= PROVIDED RECORDS =
-- Opening Marker --

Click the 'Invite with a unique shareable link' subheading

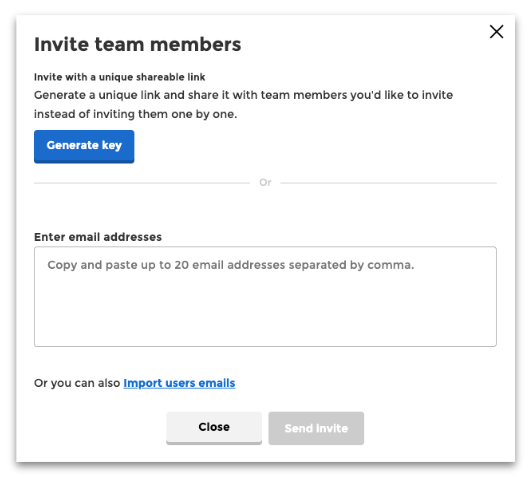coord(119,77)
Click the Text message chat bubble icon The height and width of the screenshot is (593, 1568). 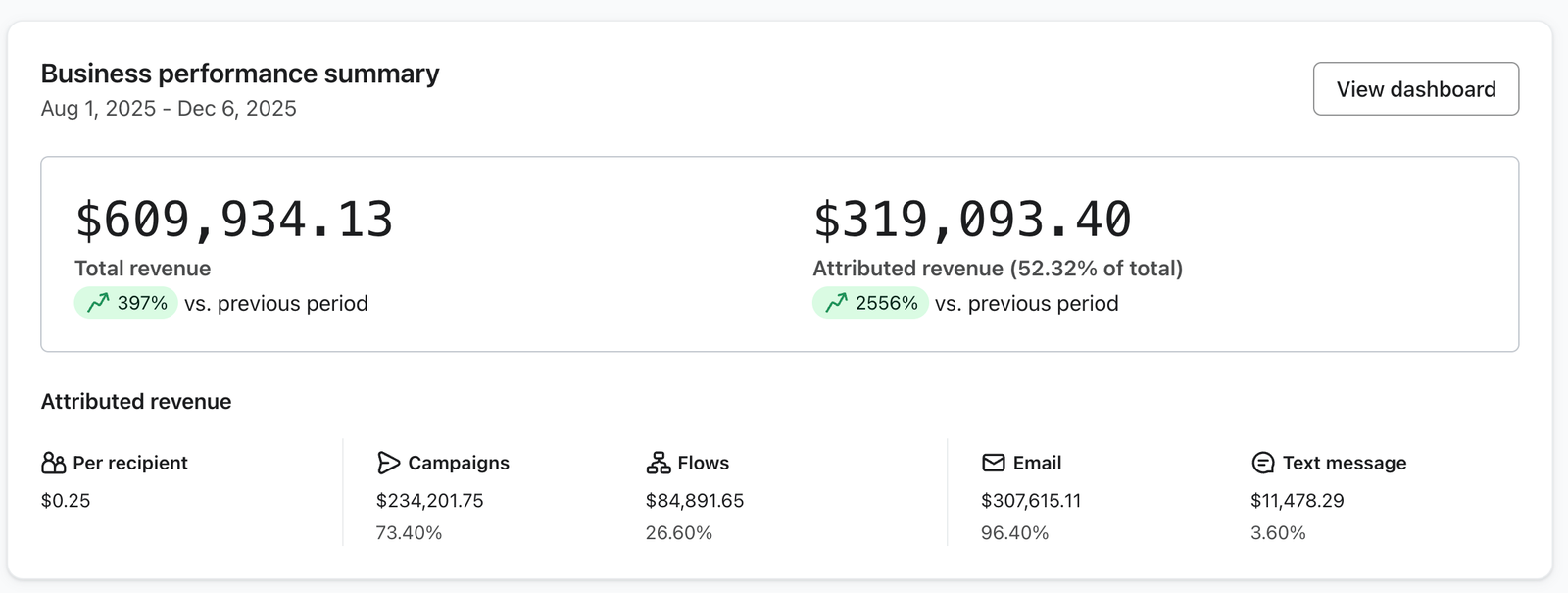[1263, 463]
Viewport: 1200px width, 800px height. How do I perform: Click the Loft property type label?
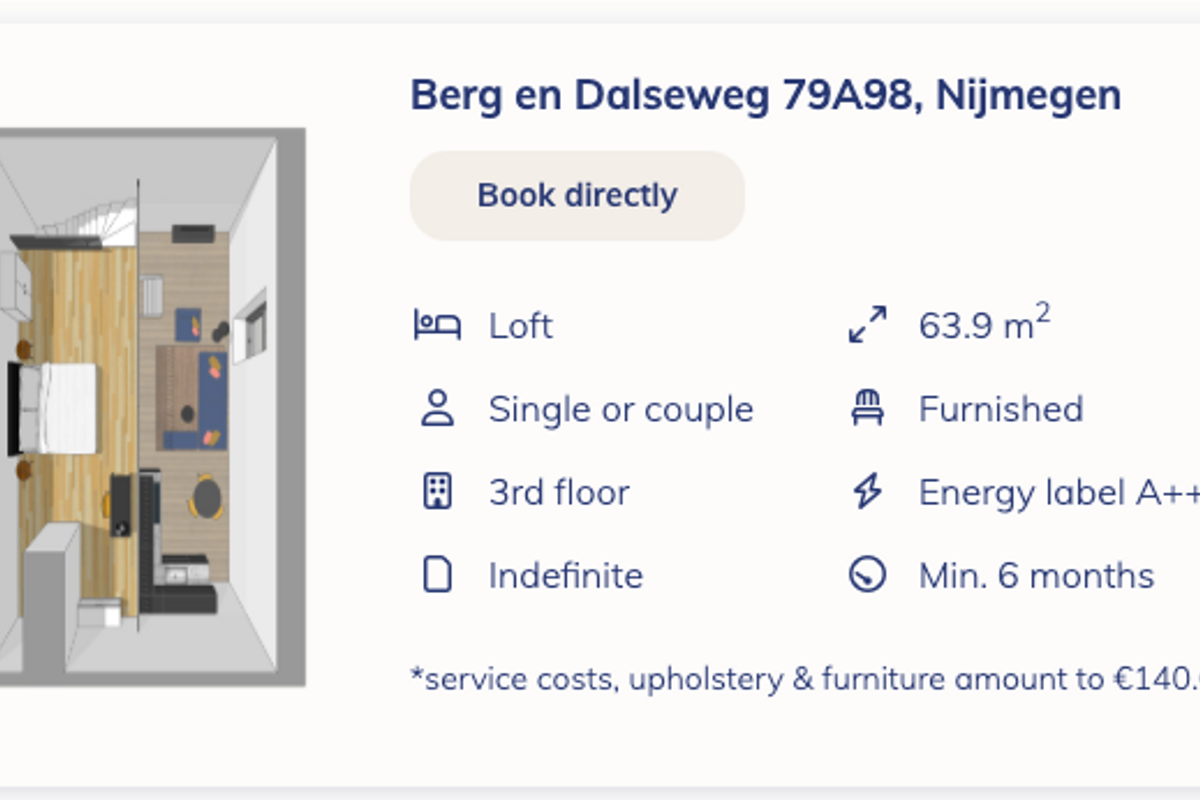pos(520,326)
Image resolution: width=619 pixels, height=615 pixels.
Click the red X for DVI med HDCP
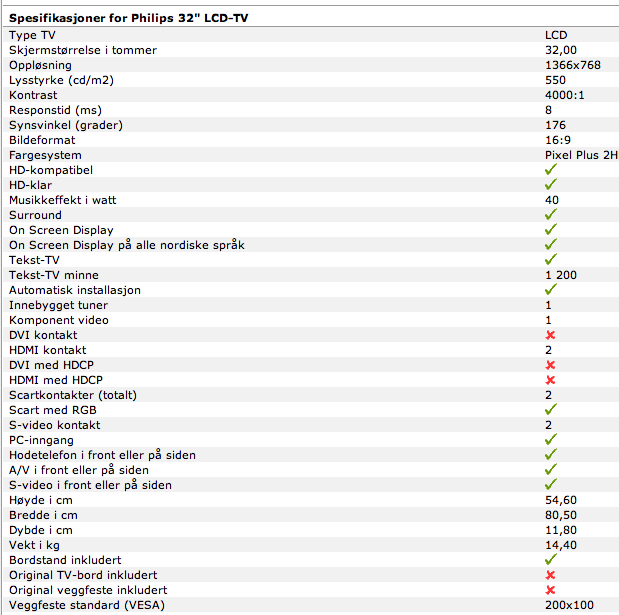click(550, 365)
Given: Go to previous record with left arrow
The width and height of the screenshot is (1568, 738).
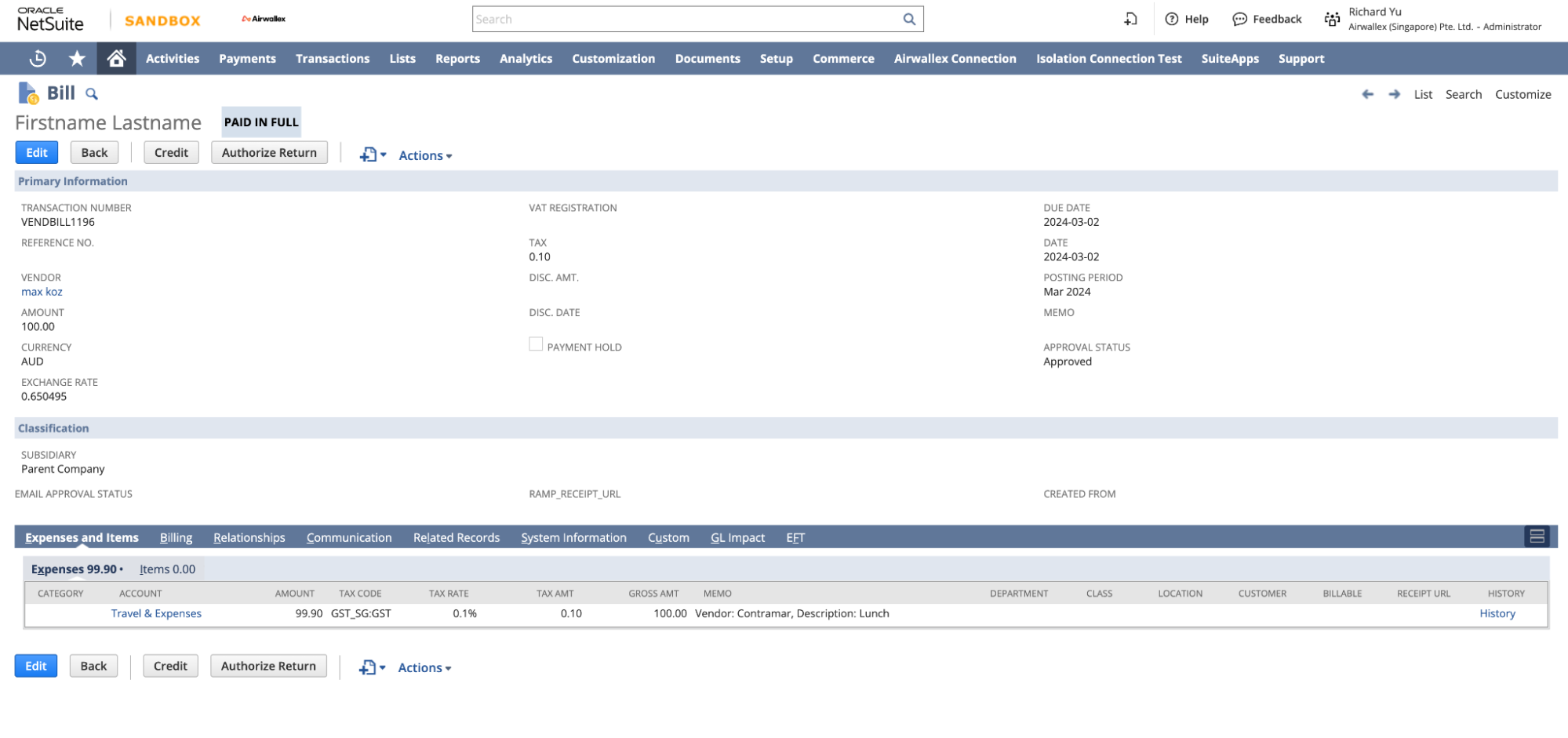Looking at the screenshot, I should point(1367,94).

-- Closing Marker --
-- Opening Marker --

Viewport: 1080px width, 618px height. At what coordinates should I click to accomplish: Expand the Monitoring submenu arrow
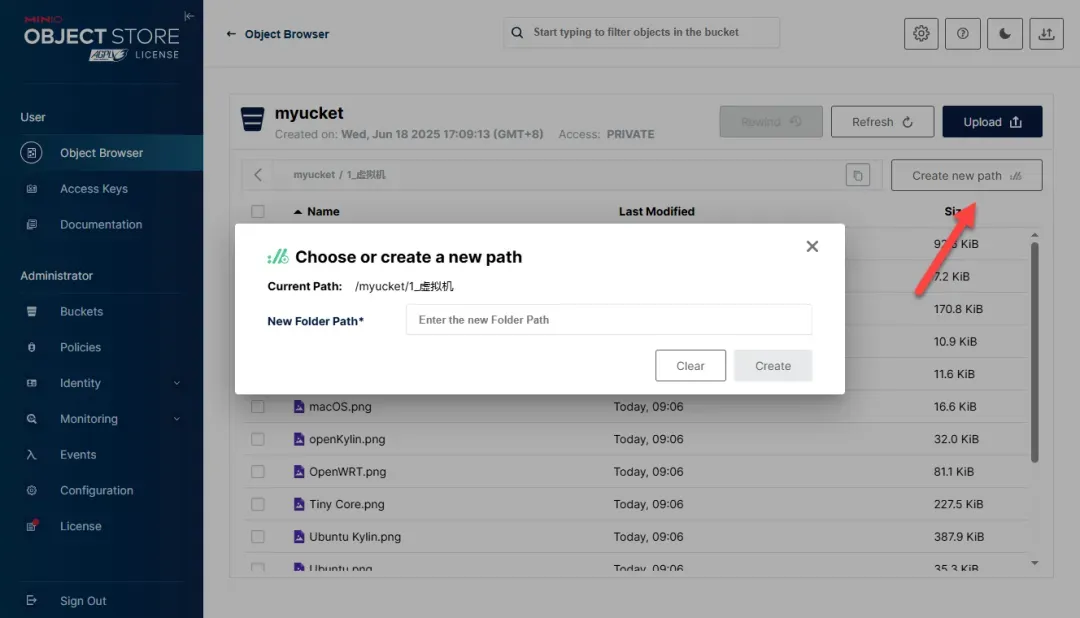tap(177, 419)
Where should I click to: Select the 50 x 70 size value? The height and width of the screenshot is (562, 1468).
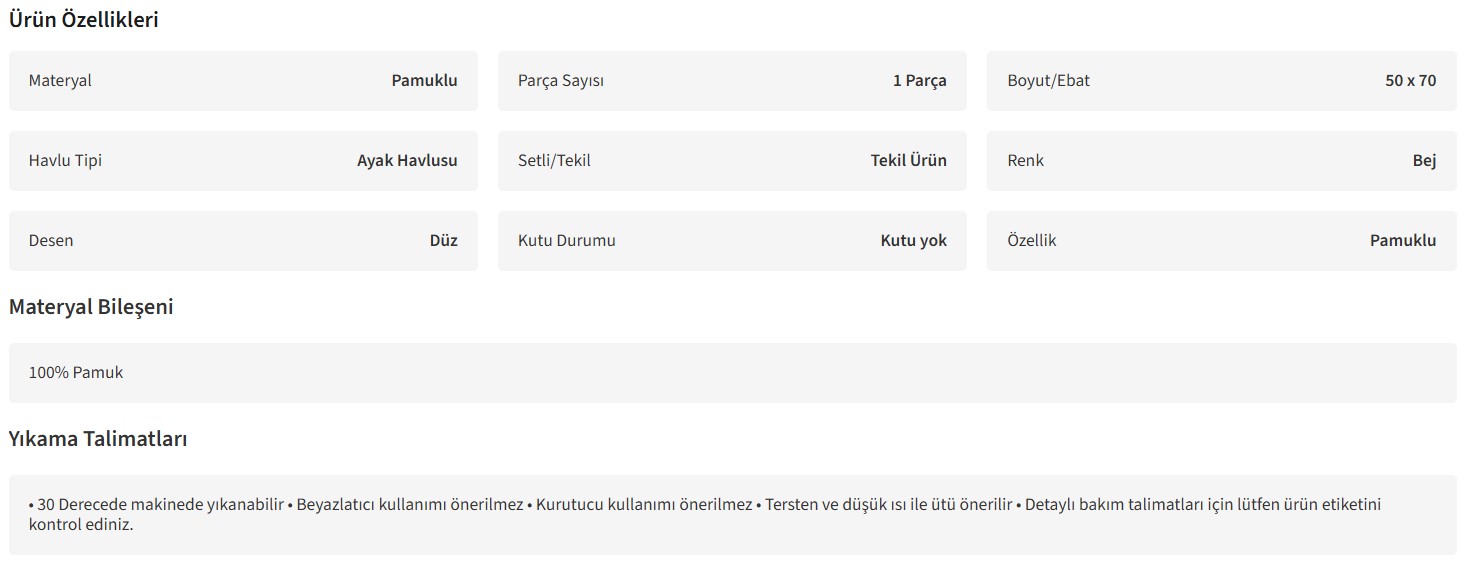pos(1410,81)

-- Closing Marker --

In the entries above, find the line that contains "Viewport: 1200px width, 800px" and the line that contains "Given: Go to previous record with left arrow". Reproduce exactly those two lines and every line between them, but not the pictures.

Viewport: 1200px width, 800px height. How do I perform: Click the Loft property type label?
pos(520,326)
Image resolution: width=619 pixels, height=615 pixels.
Click the red X for DVI med HDCP
click(550, 365)
Given: Go to previous record with left arrow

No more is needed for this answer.